Bolton was a mill town from the 14th century, through the Industrial Revolution and up to the 1980s, and although the textile industry has all but vanished today, the town remains proud of its heritage. Many local landmarks date back to this period, but Bolton also attracts visitors for shopping and nightlife - on top of that is has a popular young university, and offers a good base from which to explore the West Pennine Moors.
To get a flavour of Bolton's industrial history, follow the local tourism office's walking trail, which can be found on their website or picked up at the Tourist Information Centre on Le Mans Crescent. It includes architectural and other landmarks such as Bolton Town Hall, the Bolton Museum and Art Gallery, Queens Park, Samuel Crompton's tomb and the Corliss Engine at Bolton Steam Museum, all of which are within the town centre.

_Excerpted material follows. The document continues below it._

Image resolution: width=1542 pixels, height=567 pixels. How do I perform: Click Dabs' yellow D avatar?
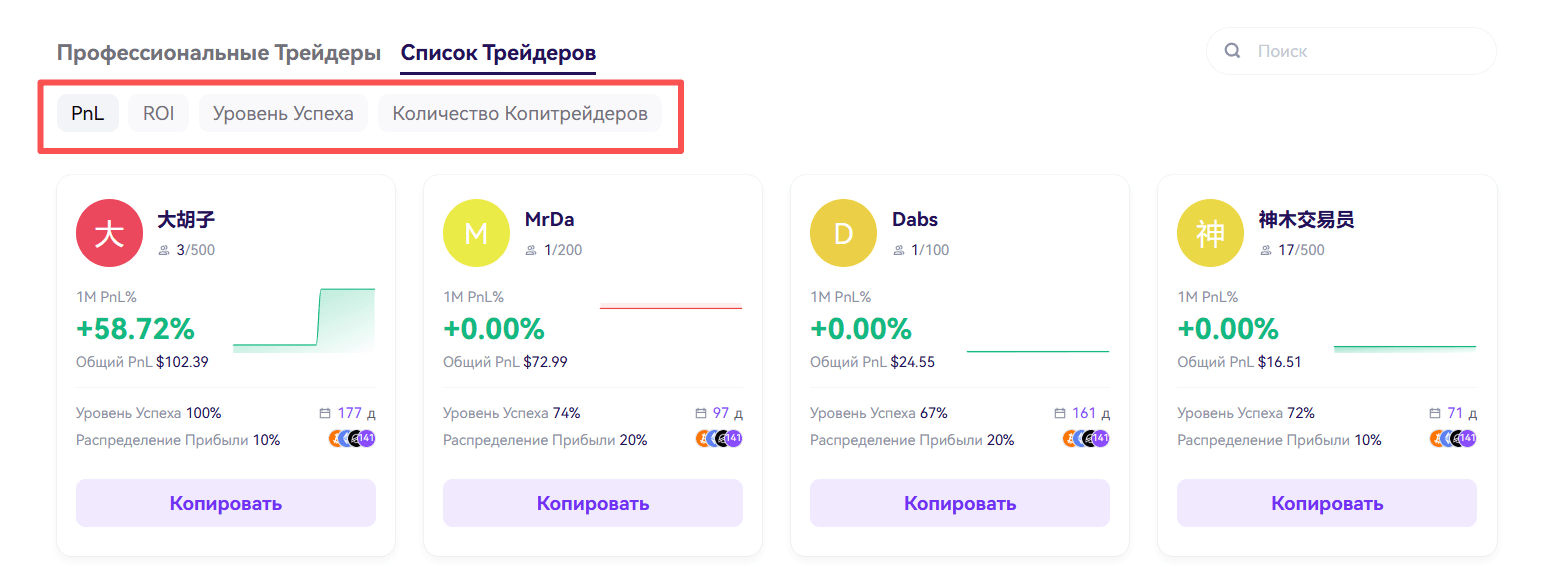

The town centre is to the north of the railway station, and highlights include the Albert Halls entertainment venue, the award-winning Bolton Market, and the main shopping area around Victoria Square, including the Crompton Place Shopping Centre. Other attractions worth checking out include the exhibitions at the Bolton Steam Museum, the impressive productions of the Octagon Theatre, and the grounds and gardens of Smithills Hall, one of Bolton's original homes.
Bolton is also well-placed for those looking to venture out into the spectacular West Pennine Moors, an area of low hills and gritstone crags separated from the main Pennine range by the River Irwell. Rivington Pike is an especially popular destination with walkers. Local bus services to Horwich will take you to a good starting point for hikes.